The new fee could not be more than $1.80 per $1,000 of a vehicle's list price, but that still has the potential to raise millions for transportation projects in Washtenaw County alone. For a single person with $25,000 car, that would amount to about $45 annually.
"Investing in public transportation and infrastructure is an absolute must for attracting business to our state," said Warren, D-Ann Arbor. "Our current transportation funding models are outdated and falling drastically short.
Warren's legislation would give county commissions the ability to place language on their county ballots for voter approval of registration fee increases. Ballot language would be required to describe how the proceeds would be spent.
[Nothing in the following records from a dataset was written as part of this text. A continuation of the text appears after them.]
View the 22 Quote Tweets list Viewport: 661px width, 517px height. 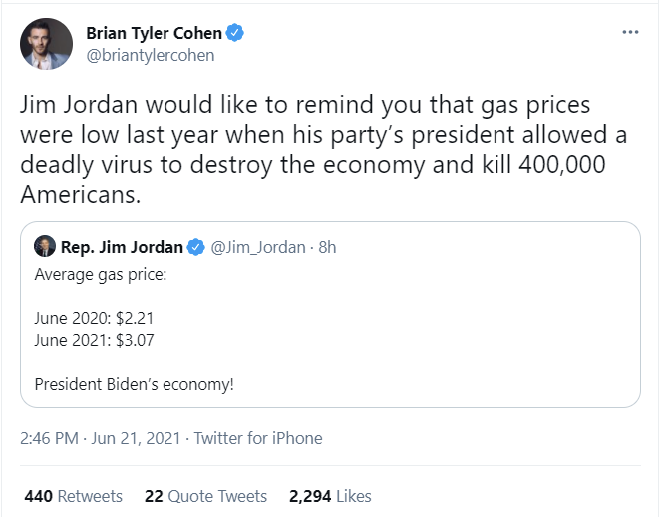coord(206,496)
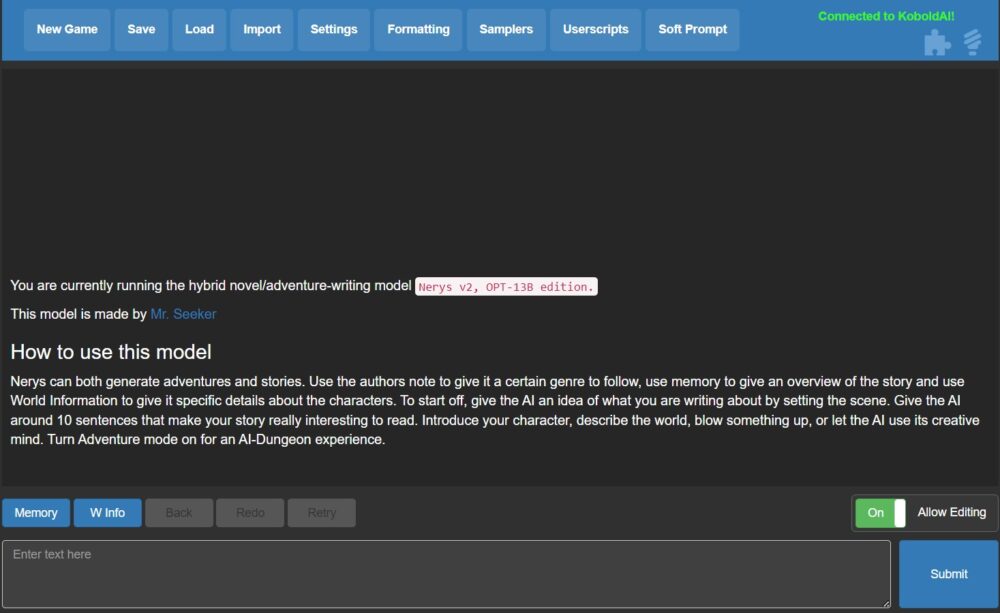Open the Load menu
This screenshot has height=613, width=1000.
click(x=199, y=29)
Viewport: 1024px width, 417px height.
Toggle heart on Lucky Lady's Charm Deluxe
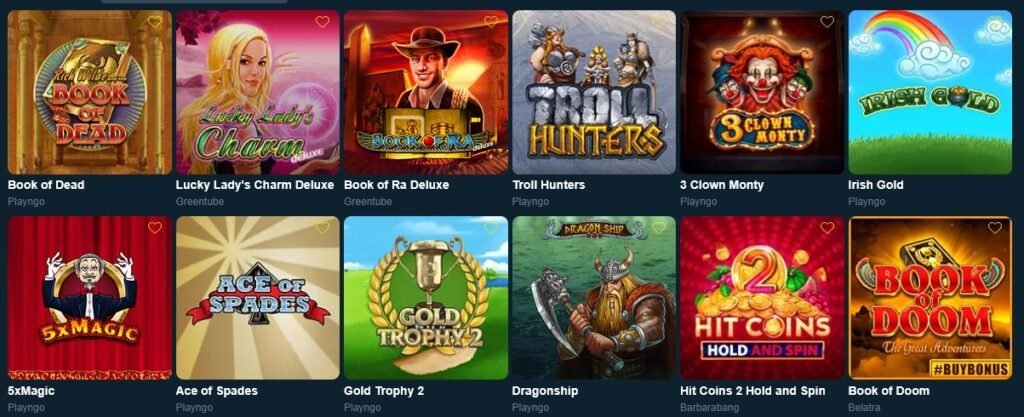pos(323,22)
Warren is married to Conan Smith, who is chairman of the Washtenaw County Board of Commissioners and has been supportive of the governor's call for more investment in transportation, including roads, bridges and public transit. Smith also is interested in funding a countywide expansion of the Ann Arbor Transportation Authority and is involved in talks on a regional transportation authority for Southeast Michigan.
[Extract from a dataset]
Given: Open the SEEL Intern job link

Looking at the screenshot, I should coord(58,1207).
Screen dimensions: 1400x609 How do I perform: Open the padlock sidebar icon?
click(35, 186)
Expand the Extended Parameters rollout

According to Warren's legislation, fees collected by the county can be used for any transportation purposes defined in Section 9 of Article IX of the Michigan Constitution, which currently dictates at least 90 percent of all transportation dollars must be directed to roads. Some transportation advocates argue that constitutional limitation has kept more dollars from going into public transit projects like bus and rail.
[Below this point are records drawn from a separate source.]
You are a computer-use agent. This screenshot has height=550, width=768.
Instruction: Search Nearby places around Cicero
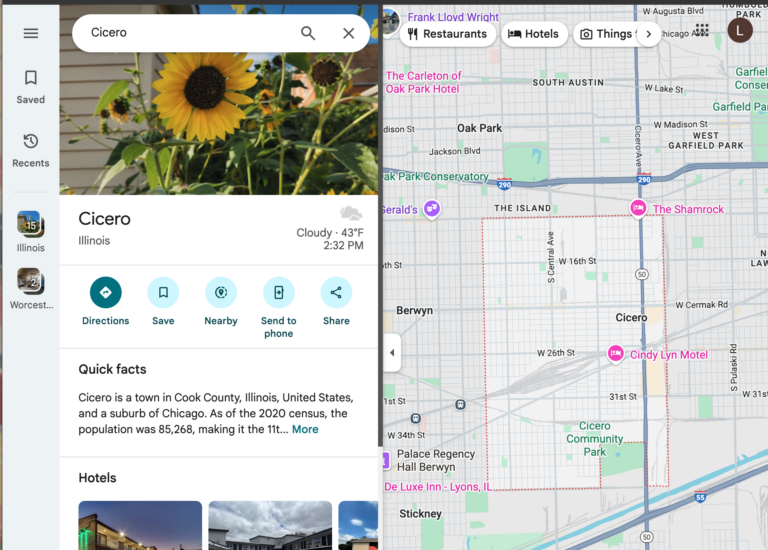point(221,293)
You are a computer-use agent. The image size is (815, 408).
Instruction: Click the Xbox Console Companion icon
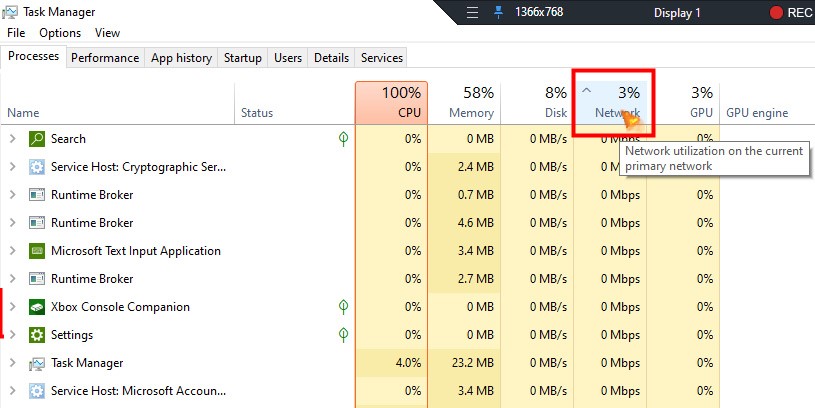37,307
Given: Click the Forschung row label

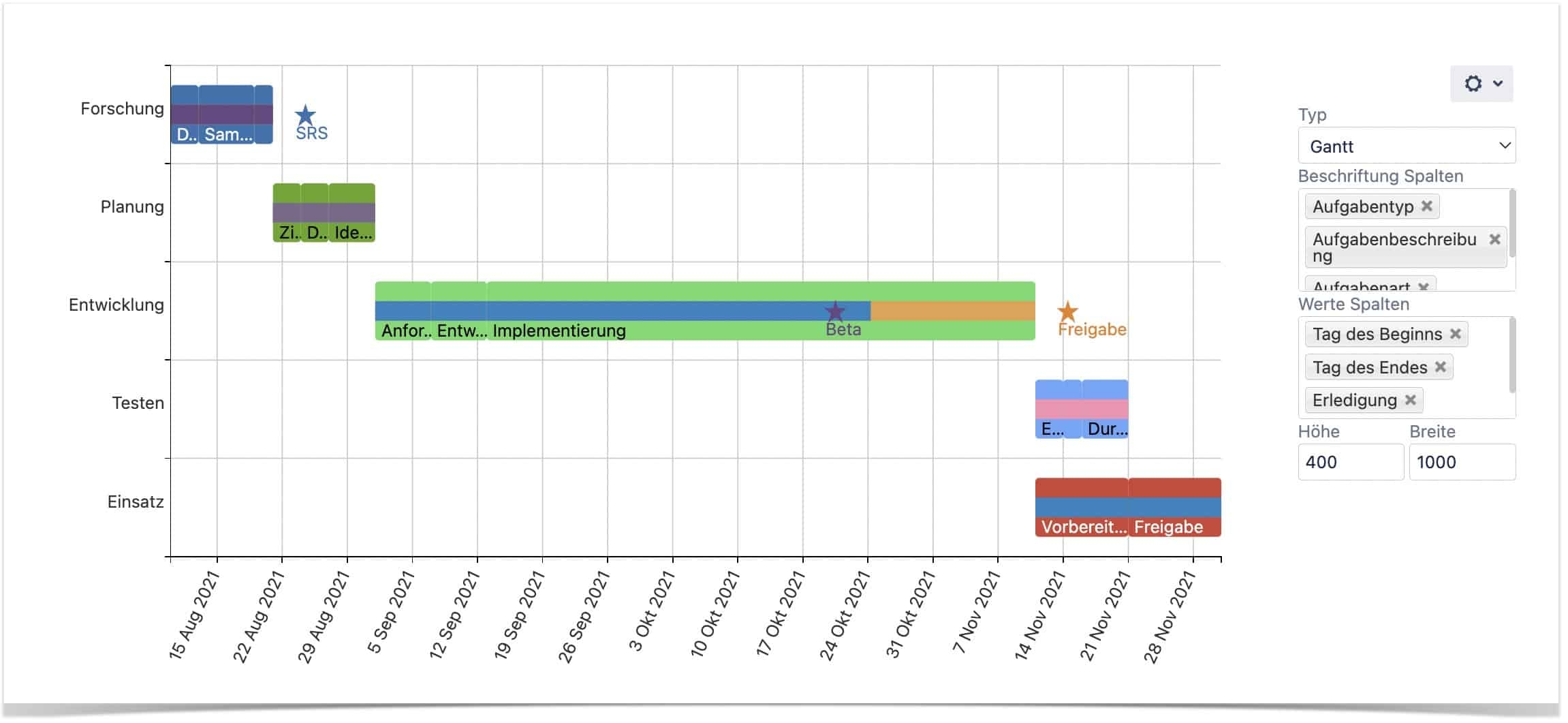Looking at the screenshot, I should coord(123,108).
Asked whether some of the dollars — up to 10 percent by constitutional limitation — could go toward the AATA's countywide expansion, Warren said that's definitely possible.
"We also have pretty significant needs identified throughout the county for the roads and bridges that we already have," she said, adding if the state isn't going to prioritize transportation, it should at least give local communities tools to raise dollars.
Warren said she wouldn't be surprised if there were efforts to tweak the Constitution so that more than 10 percent of transportation dollars could go to transit.
"But that's a constitutional amendment and it takes a bigger vote than just a simple majority from us," she noted.
Warren said the legislation, and many of the proposals contained in Snyder's infrastructure message, concur with findings of a transportation funding task force from a few years ago.
"We have known for years that bold changes are needed to move Michigan's transportation system into the 21st century," Warren said. "I am excited that the broad, bipartisan support of this package of legislation might mean we finally take that step forward."
State Rep. Rick Olson, R-York Township, offered an overview on Wednesday of how the package of bills on transportation — including an increase in the gas tax and statewide vehicle registration fees — could raise nearly $1.4 billion a year in new funding for roads.
There were supposed to be 13 bills in that package, but Olson said on Thursday the number was growing and could be as large as 19. He said he should have bill numbers soon.